Carbon Dioxide Removal Approaches/NETs and their Potential Role in Addressing Climate Change



In recent years, there has been mounting evidence that temperature increases of 1.5–2°C above preindustrial levels could have extremely serious impacts on global ecosystems and human institutions, especially in vulnerable developing countries. There has also been growing concern that climate policy responses at the international and national level may ensure that the globe exceeds critical climatic thresholds during this century, or that we could pass critical “tipping points,” precipitating abrupt, and nonlinear, climatic change on the earth. This has created a powerful impetus for research on, and potential deployment of, so-called “carbon dioxide removal” or “negative emissions technologies.” While the initial focus was on the potential for bioenergy with carbon capture and storage (BECCS), serious questions related to cost and sustainability have led to consideration of a much broader potential array of options.
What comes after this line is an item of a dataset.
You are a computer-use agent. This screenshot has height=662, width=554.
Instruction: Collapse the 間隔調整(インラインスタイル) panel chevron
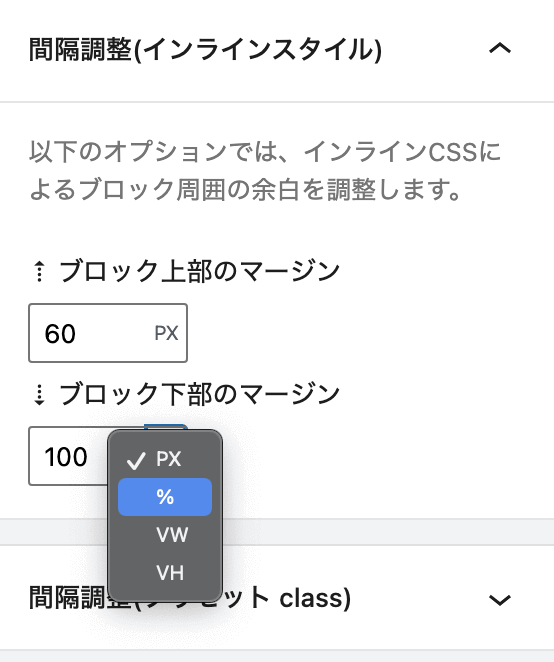500,49
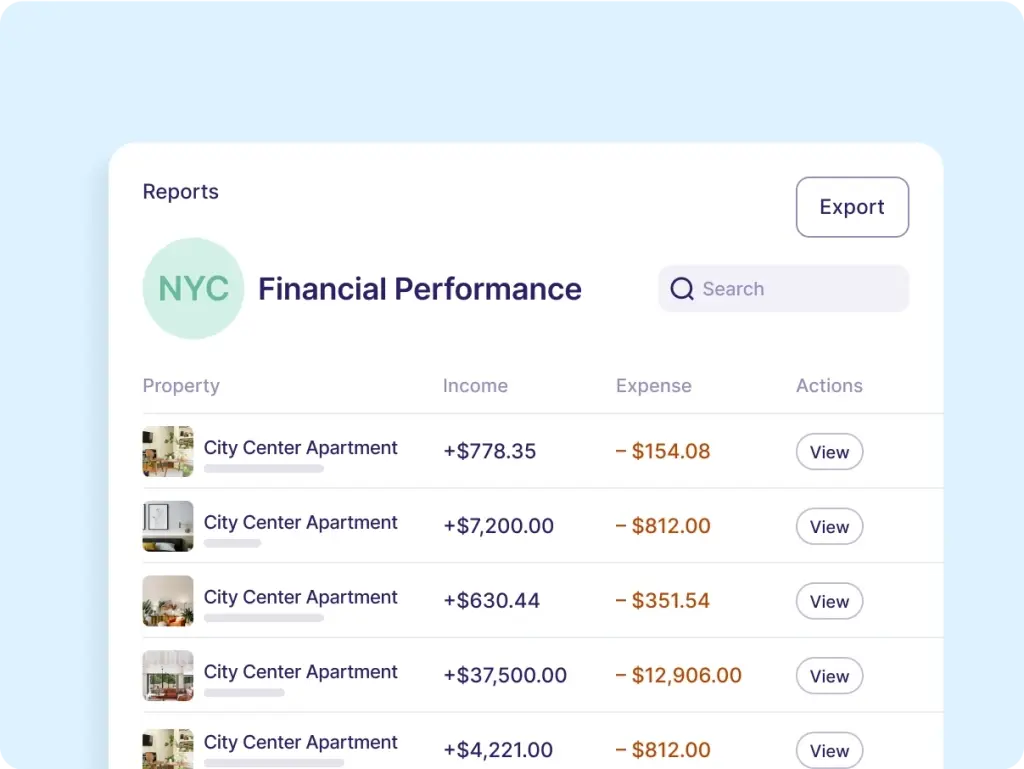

The purpose of this presentation will be to provide an overview of CDR/NETs options, including potential risks and benefits, as well as to briefly discuss governance considerations at the international level.

Wil Burns.jpg

August 28, 2019

Perlstein Hall 131- Auditorium

3:15–4:30 p.m.


 Short Biography

Wil Burns is a professor of research and founding co-director of the Institute for Carbon Removal Law & Policy at American University’s School of International Service in Washington, D.C. He is also a senior research fellow for the Centre for International Governance Innovation (CIGI), and co-chair of the International Environmental Law Committee of the American Branch of the International Law Association.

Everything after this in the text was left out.